Selected extract
____

Stephenson, D., Bevins, R.E., Millward, D., Highton, A.J., Parsons, I., Stone, P. & Wadsworth, W.J. 1999. Caledonian Igneous Rocks of Great Britain. Geological Conservation Review Series No. 17, JNCC, Peterborough, ISBN 1 86107 471 9. The original source material for these web pages has been made available by the JNCC under the Open Government Licence 3.0. Full details in the JNCC Open Data Policy

Chapter 3 Mid-Ordovician intrusions of the North-east Grampian Highlands of Scotland

Introduction

W.J. Wadsworth and D. Stephenson

The Caledonian Orogeny in the Grampian Highlands reached a climax during the mid-Ordovician, with the formation of major folds and the peak of the Barrovian regional metamorphism (the Grampian Event). At this time the region formed the continental margin of Laurentia and the closure of the Iapetus Ocean was well underway. The precise reason for the timing of the orogenic climax is not clear; final closure of the ocean, with continent–continent collision and suturing on the southern margin of Laurentia, did not occur until the late Silurian, although Soper and Hutton (1984) suggested that westward subduction of Baltica beneath the eastern margin may have occured in the Ordovician. From evidence in Ireland, Dewey and Shackleton (1984) and Ryan and Dewey (1991) have suggested that the climax arises from the collision of the Laurentian margin with an island-arc complex related to a southward-dipping intra-ocean subduction zone. Given the evidence for the obduction of early Ordovician oceanic and island-arc material at Ballantrac, the Highland Border and Shetland (see Chapter 2), an extension of this model to include the Grampian Highlands seems plausible.

____

Written instruction
Decide whether each statement agrees with the introduction on the Grampian Highlands. Answer yes or no for each and quote the deciding words of the text.
1. Final closure of the Iapetus Ocean took place in the mid-Ordovician.
2. At the time of the orogenic climax, the region formed the continental margin of Laurentia.
3. The reason for the timing of the orogenic climax is well established.

____

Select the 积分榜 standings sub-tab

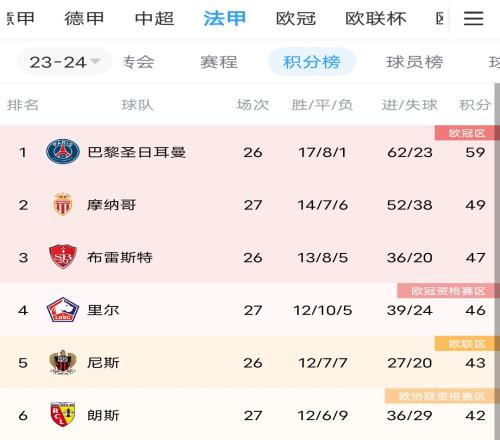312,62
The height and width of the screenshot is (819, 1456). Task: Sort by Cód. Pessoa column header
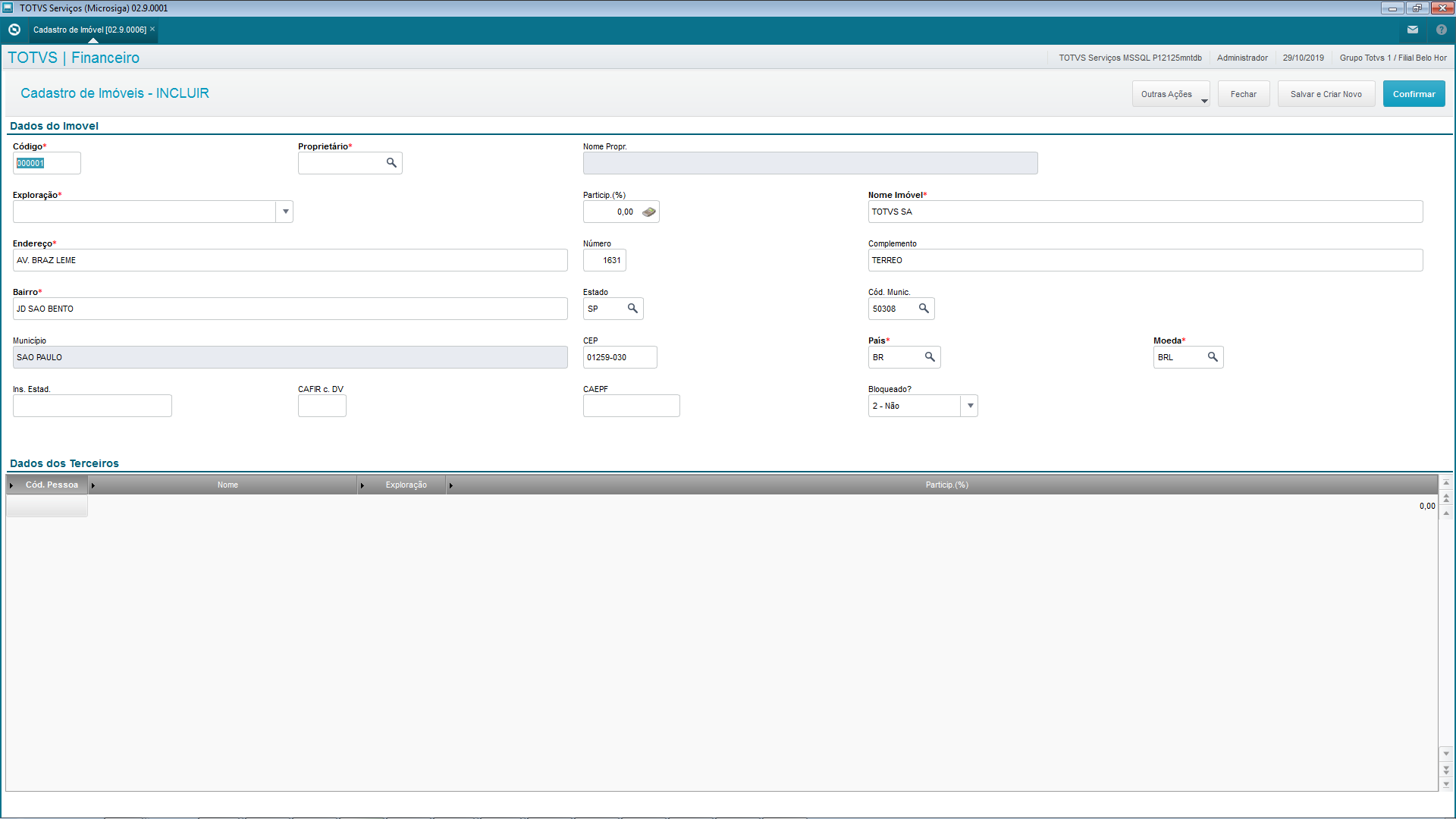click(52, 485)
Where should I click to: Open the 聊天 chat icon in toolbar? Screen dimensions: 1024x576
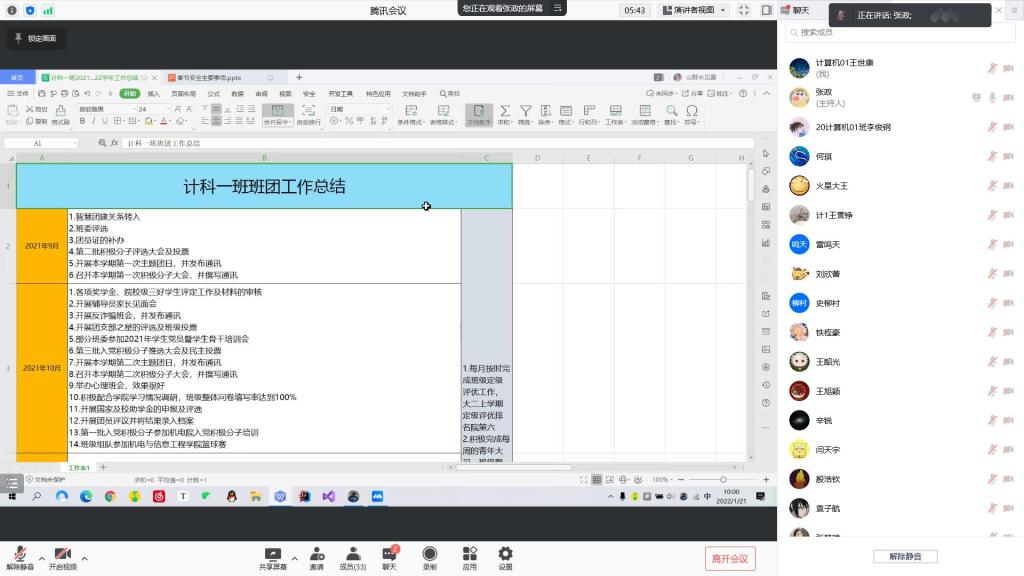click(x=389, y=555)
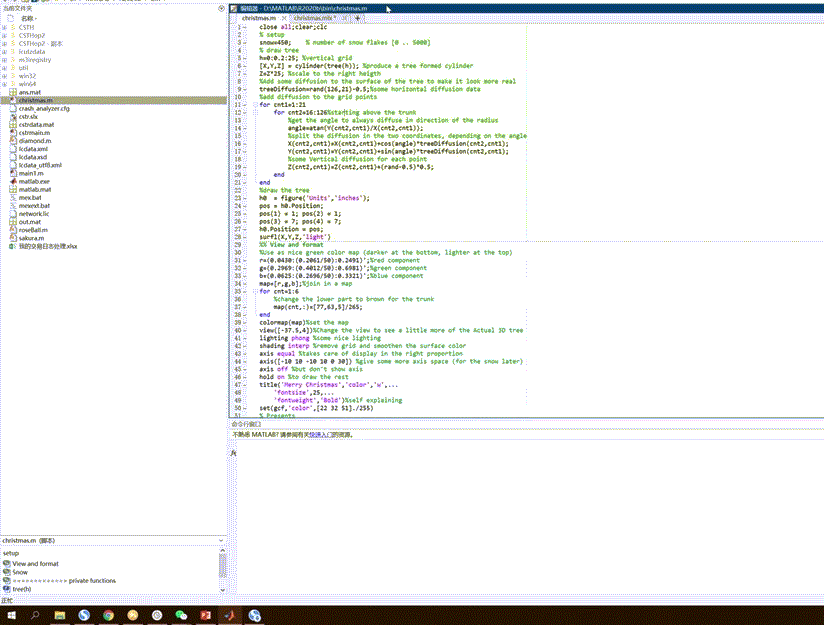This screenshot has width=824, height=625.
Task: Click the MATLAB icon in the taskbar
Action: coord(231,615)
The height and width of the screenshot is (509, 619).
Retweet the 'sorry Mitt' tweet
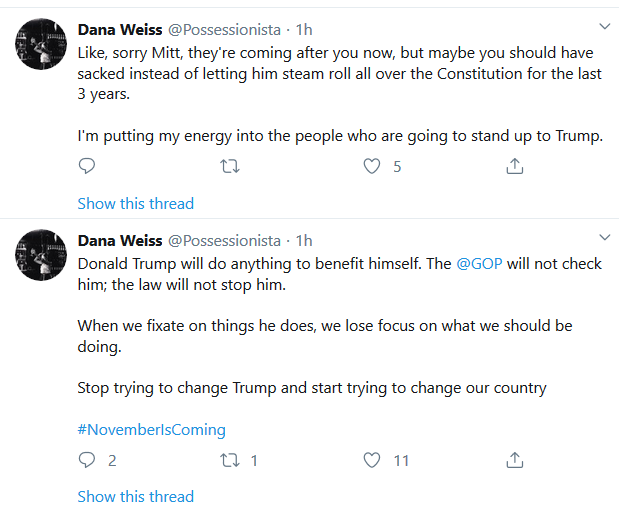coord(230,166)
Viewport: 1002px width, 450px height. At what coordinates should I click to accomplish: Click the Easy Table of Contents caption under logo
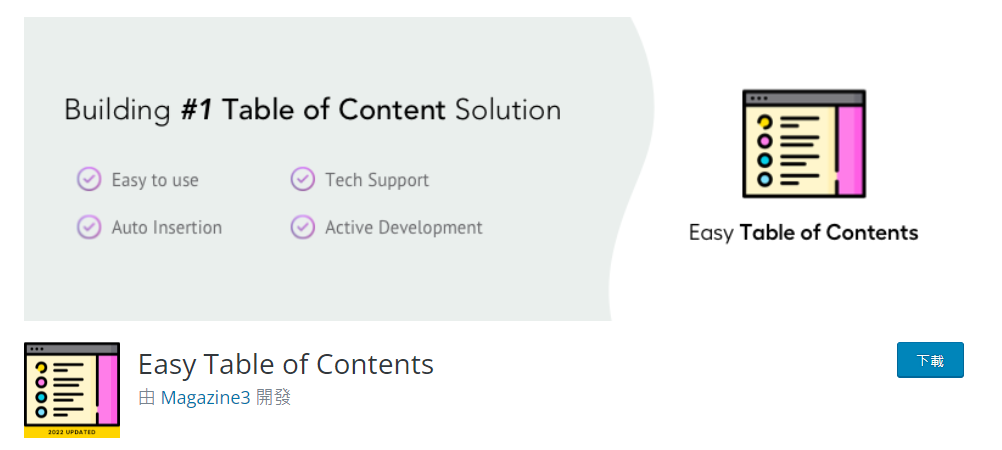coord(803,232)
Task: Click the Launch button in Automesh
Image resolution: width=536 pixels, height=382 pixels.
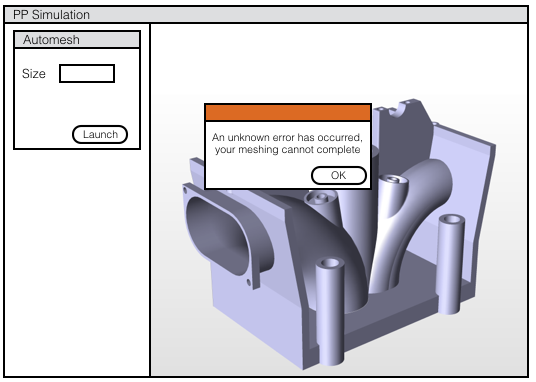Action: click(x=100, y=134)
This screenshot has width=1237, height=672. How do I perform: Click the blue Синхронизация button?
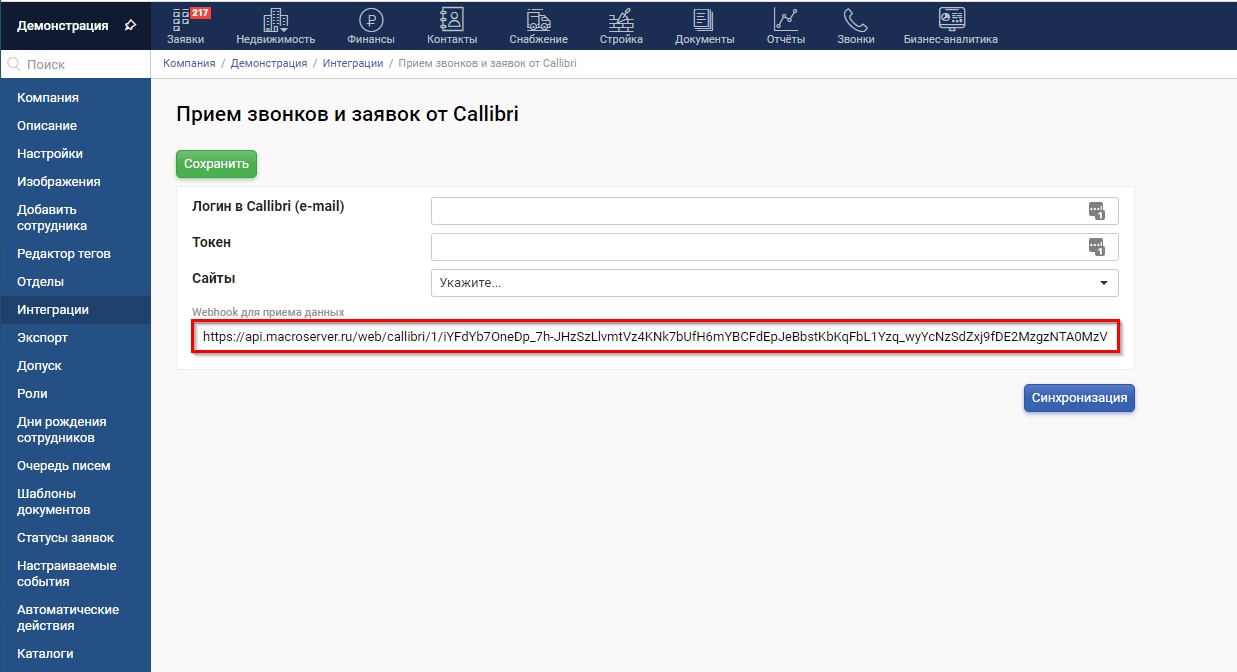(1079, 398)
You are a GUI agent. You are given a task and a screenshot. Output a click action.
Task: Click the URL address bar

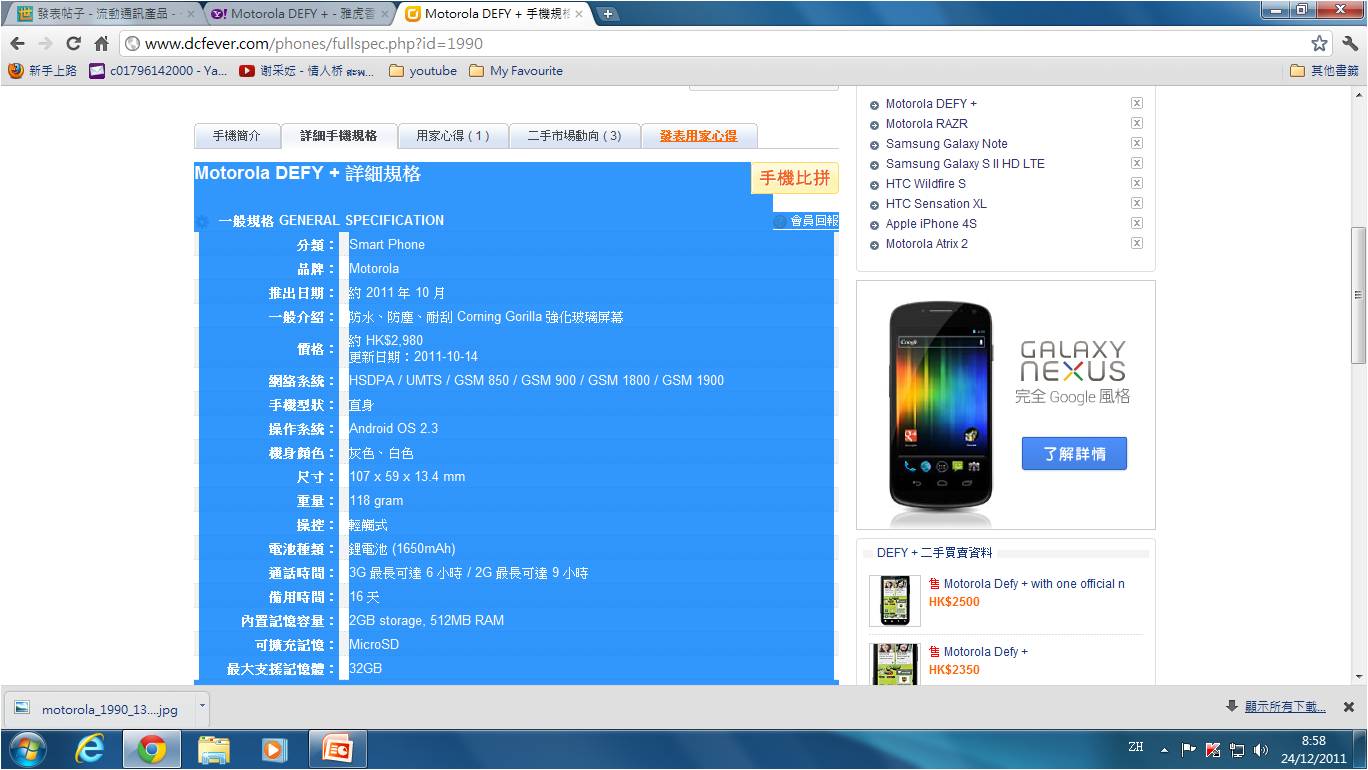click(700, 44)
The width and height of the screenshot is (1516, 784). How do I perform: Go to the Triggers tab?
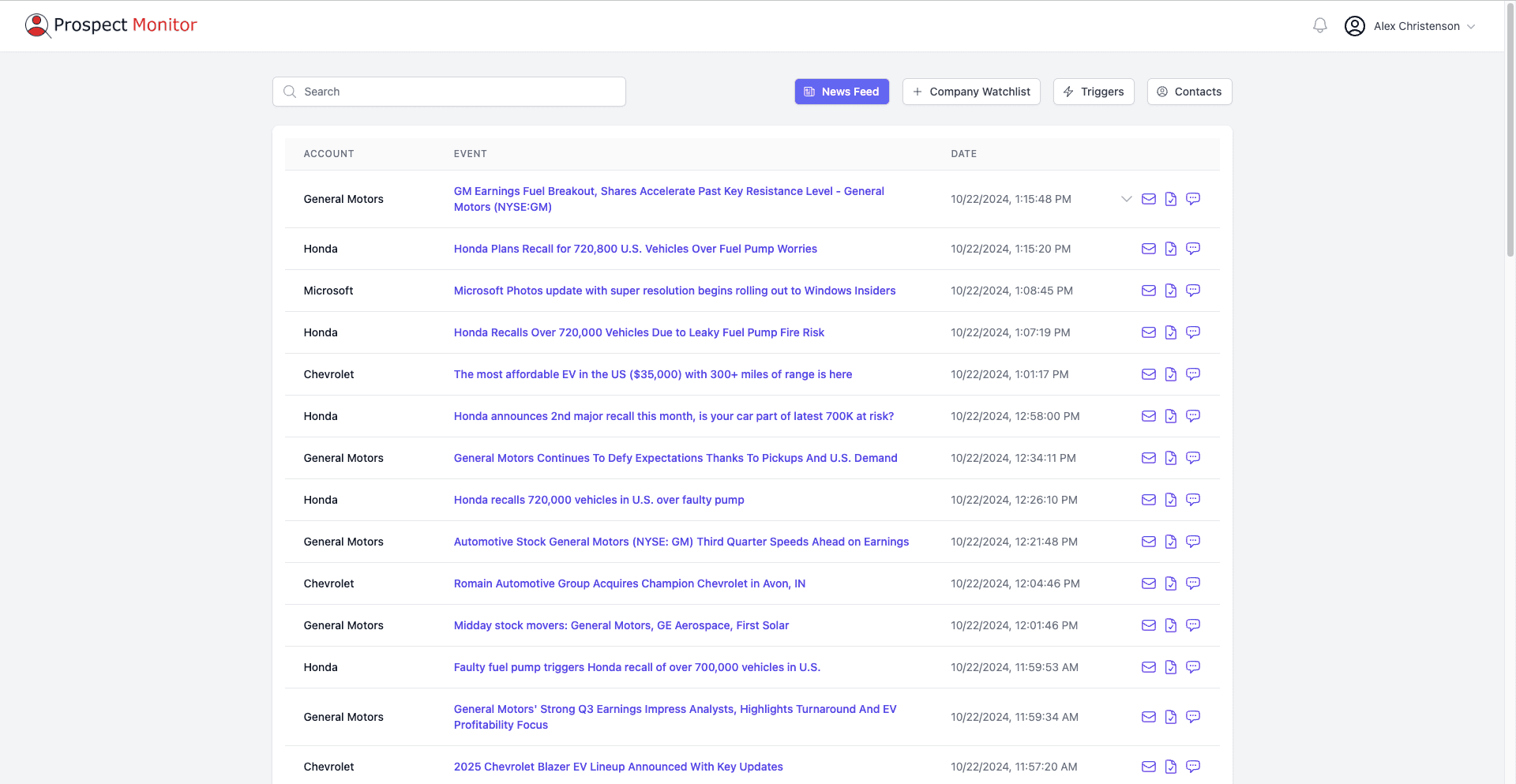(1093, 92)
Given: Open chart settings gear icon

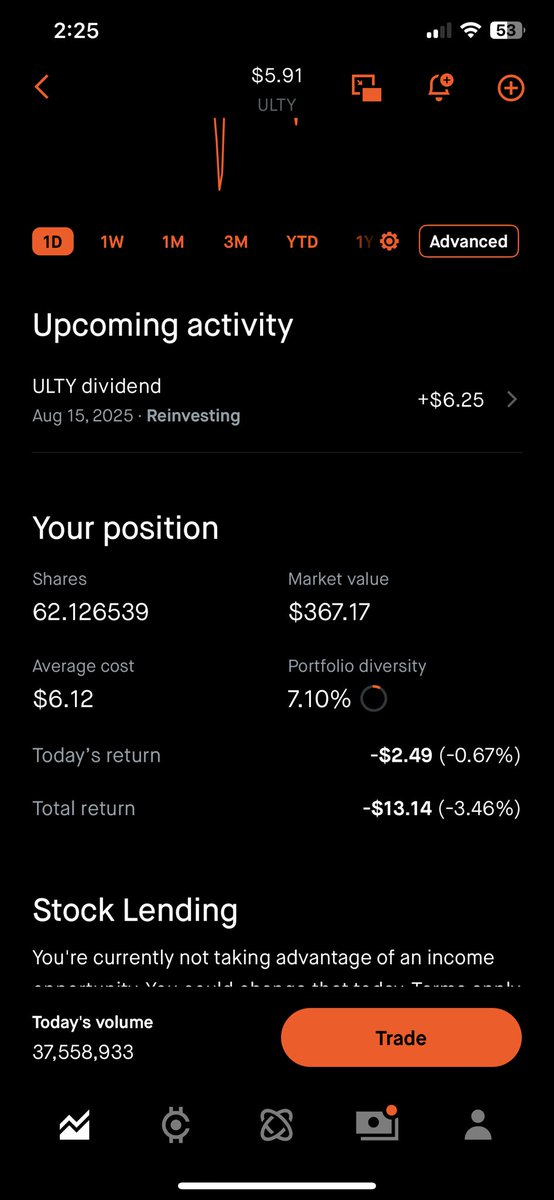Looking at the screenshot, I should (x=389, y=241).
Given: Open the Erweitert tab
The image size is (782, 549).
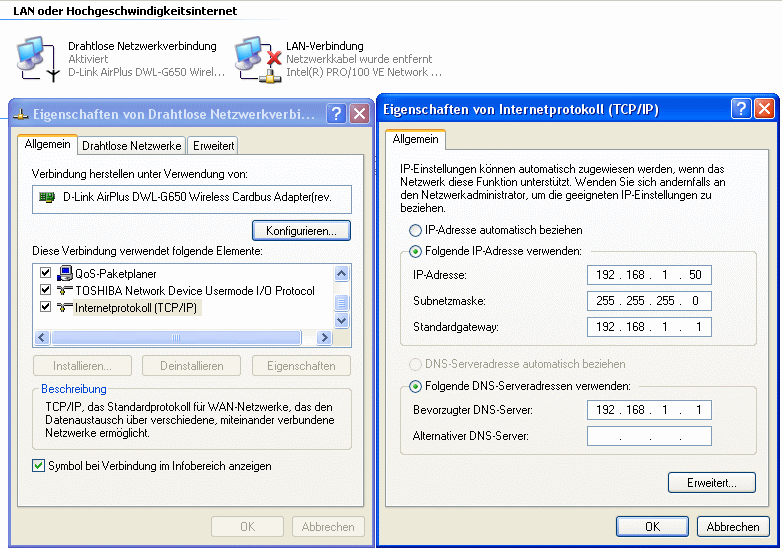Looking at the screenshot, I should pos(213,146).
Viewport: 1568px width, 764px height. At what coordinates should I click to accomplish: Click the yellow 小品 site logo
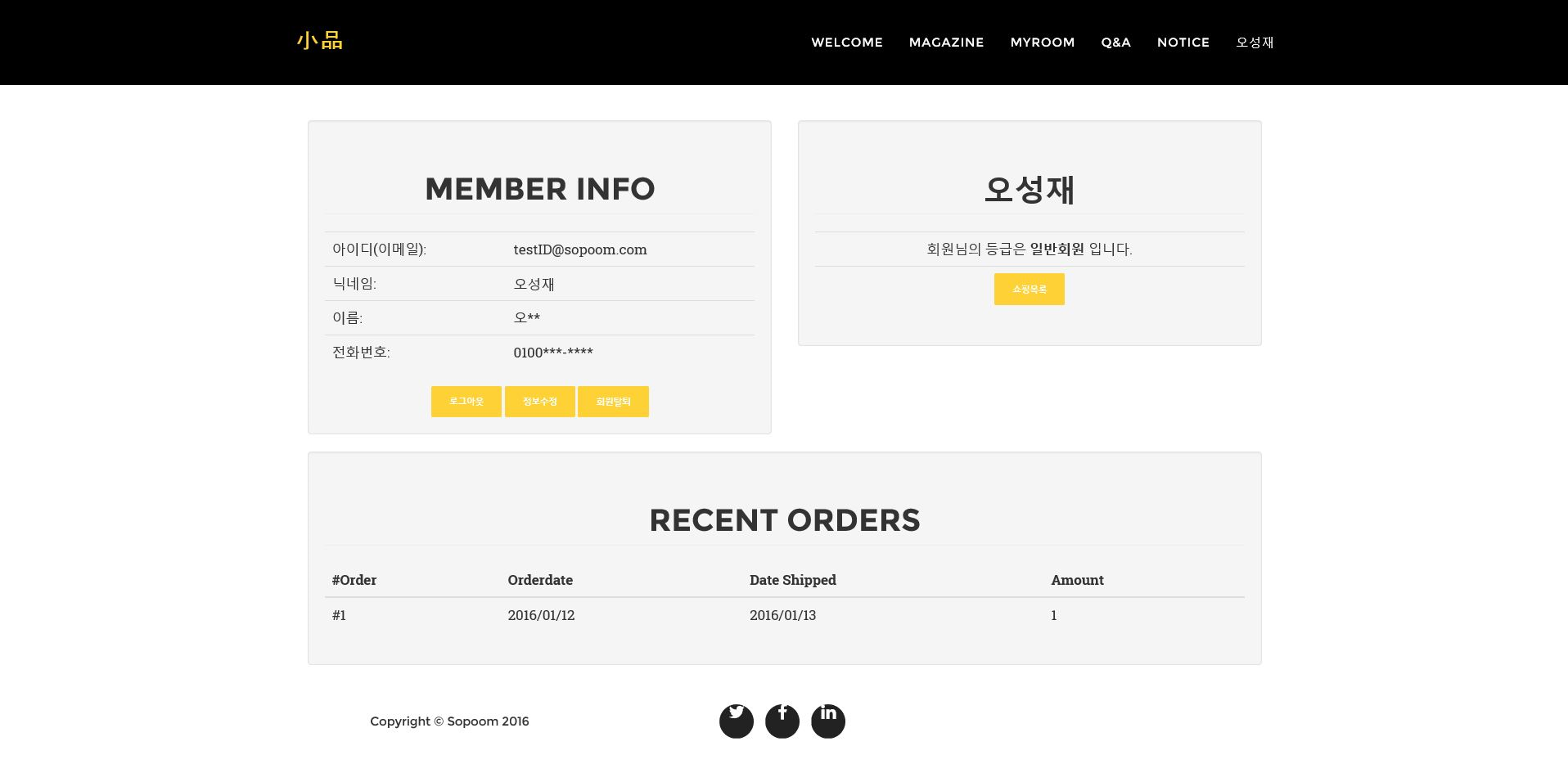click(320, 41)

____

Solution for this task
1. No: "did not occur until the late Silurian"
2. Yes: "At this time the region formed the continental margin of Laurentia"
3. No: "The precise reason for the timing of the orogenic climax is not clear"